═════ DATASET EXTRACT ═════

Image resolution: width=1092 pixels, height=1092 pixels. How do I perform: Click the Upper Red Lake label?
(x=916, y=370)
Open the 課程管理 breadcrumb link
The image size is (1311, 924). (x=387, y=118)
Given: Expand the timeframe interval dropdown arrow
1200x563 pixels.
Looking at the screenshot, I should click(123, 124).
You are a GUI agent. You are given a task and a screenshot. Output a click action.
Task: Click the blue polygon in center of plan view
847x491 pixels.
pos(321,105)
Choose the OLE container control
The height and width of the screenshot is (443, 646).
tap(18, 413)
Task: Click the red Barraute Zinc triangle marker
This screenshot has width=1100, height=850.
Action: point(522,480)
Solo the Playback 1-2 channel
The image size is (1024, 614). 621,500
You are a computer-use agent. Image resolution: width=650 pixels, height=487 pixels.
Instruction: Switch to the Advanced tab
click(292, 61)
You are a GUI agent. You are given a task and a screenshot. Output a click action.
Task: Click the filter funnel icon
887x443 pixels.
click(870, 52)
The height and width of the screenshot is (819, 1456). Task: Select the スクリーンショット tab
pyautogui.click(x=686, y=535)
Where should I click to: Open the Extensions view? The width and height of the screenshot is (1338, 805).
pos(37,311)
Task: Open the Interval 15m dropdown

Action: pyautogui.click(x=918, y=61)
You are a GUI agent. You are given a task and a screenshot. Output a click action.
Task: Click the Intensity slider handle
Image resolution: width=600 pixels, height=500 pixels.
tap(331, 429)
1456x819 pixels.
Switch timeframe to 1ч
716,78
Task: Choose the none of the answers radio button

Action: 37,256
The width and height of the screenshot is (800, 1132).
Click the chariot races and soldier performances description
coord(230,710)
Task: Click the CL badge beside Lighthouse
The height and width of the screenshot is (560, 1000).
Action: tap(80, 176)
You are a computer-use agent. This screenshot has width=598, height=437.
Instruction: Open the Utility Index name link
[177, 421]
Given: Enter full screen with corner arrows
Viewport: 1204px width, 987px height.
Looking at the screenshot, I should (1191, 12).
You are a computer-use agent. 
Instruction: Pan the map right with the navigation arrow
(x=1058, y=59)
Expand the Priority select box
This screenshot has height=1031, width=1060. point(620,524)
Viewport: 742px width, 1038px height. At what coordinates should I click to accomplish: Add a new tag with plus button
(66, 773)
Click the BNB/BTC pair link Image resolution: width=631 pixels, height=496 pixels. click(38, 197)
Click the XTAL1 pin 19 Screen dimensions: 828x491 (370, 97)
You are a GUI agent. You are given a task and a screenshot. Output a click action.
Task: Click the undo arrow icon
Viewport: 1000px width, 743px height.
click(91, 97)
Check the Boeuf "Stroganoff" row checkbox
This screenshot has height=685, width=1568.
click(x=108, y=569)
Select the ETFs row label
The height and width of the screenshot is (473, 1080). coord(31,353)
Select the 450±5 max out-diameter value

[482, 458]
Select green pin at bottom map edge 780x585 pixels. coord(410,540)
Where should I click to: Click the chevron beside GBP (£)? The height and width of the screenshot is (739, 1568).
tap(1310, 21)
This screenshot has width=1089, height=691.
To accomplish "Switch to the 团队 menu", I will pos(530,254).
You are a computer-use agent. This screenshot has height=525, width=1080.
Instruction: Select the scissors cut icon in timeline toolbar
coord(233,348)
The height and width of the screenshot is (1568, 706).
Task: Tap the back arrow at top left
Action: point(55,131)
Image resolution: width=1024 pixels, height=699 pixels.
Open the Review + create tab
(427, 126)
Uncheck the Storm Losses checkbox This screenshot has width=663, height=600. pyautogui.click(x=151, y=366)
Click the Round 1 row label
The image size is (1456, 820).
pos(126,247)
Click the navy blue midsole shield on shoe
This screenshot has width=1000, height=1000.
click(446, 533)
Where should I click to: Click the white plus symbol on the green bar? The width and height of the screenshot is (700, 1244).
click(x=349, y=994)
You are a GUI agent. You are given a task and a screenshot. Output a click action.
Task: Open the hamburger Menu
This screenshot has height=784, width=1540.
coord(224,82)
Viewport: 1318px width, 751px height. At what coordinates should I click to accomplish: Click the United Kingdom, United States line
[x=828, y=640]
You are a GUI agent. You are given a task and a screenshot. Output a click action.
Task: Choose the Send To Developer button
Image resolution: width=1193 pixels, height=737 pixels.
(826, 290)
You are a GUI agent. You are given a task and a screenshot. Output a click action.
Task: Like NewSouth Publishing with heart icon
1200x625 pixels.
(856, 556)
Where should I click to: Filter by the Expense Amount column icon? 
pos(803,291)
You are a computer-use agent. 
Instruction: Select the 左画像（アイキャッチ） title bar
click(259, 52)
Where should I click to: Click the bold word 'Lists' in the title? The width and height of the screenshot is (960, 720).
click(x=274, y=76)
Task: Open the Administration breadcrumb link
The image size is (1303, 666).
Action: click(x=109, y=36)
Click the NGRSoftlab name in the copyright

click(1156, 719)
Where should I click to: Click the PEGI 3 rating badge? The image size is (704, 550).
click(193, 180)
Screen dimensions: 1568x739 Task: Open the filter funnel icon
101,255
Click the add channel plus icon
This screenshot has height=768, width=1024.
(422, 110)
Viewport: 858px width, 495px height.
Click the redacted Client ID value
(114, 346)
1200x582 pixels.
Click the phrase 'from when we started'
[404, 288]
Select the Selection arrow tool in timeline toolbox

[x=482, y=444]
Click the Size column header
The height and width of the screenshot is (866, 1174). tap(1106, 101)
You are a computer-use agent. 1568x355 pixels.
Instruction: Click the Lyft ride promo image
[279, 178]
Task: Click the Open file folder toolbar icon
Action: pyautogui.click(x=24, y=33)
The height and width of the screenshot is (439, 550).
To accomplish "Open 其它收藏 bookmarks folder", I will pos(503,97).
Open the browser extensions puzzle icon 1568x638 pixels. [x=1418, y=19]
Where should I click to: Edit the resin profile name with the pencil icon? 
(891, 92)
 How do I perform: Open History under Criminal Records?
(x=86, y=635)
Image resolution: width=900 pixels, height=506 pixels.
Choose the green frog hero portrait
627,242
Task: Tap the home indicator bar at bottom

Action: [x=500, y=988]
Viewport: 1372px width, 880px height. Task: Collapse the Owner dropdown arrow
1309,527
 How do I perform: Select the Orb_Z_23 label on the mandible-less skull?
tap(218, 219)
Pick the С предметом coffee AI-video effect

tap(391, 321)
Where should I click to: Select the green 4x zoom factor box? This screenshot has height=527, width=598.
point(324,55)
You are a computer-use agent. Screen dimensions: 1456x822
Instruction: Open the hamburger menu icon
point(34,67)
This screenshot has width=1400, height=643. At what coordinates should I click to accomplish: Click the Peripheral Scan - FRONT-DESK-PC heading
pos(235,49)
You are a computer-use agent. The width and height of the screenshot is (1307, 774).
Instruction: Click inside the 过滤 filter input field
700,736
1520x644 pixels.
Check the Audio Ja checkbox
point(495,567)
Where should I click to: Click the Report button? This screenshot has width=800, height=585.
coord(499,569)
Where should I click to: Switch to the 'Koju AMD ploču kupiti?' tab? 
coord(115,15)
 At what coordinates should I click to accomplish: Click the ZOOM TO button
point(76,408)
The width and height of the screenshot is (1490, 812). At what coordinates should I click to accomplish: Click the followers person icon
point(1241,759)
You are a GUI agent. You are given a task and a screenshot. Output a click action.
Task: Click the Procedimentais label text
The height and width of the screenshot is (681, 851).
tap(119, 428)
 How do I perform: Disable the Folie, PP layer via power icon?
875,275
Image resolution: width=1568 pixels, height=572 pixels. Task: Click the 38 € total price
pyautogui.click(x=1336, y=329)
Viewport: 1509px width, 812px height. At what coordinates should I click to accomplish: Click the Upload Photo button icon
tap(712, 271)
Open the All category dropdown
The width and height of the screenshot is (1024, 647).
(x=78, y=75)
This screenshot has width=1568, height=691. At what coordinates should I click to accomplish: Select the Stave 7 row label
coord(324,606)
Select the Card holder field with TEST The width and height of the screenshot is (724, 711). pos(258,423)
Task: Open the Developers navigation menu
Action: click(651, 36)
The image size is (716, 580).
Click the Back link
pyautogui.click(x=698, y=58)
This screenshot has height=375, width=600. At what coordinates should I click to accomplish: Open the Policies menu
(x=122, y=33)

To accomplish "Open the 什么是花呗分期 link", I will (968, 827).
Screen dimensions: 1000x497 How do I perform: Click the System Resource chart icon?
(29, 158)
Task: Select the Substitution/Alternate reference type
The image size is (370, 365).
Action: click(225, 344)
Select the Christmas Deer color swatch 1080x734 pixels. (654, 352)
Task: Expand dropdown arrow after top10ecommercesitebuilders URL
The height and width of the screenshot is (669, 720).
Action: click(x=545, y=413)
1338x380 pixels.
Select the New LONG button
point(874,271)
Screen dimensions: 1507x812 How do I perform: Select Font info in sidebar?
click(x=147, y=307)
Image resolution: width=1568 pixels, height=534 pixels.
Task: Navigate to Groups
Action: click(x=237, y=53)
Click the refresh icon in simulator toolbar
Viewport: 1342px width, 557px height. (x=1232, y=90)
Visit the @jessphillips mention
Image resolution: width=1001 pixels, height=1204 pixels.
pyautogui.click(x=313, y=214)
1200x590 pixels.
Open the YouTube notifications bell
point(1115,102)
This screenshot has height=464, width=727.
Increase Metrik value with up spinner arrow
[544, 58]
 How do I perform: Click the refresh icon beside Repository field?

═════

• WHAT THE EXERCISE ASKS
What you return must be an exact retyping of the lines above starting at the line with "Where should I click to: Click the PEGI" and ending at the line with "1200x582 pixels.", and nothing besides.

• ANSWER TO THIS PROBLEM
Where should I click to: Click the PEGI 3 rating badge? The image size is (704, 550).
click(193, 180)
Screen dimensions: 1568x739 Task: Open the filter funnel icon
101,255
Click the add channel plus icon
This screenshot has height=768, width=1024.
(422, 110)
Viewport: 858px width, 495px height.
Click the redacted Client ID value
(114, 346)
1200x582 pixels.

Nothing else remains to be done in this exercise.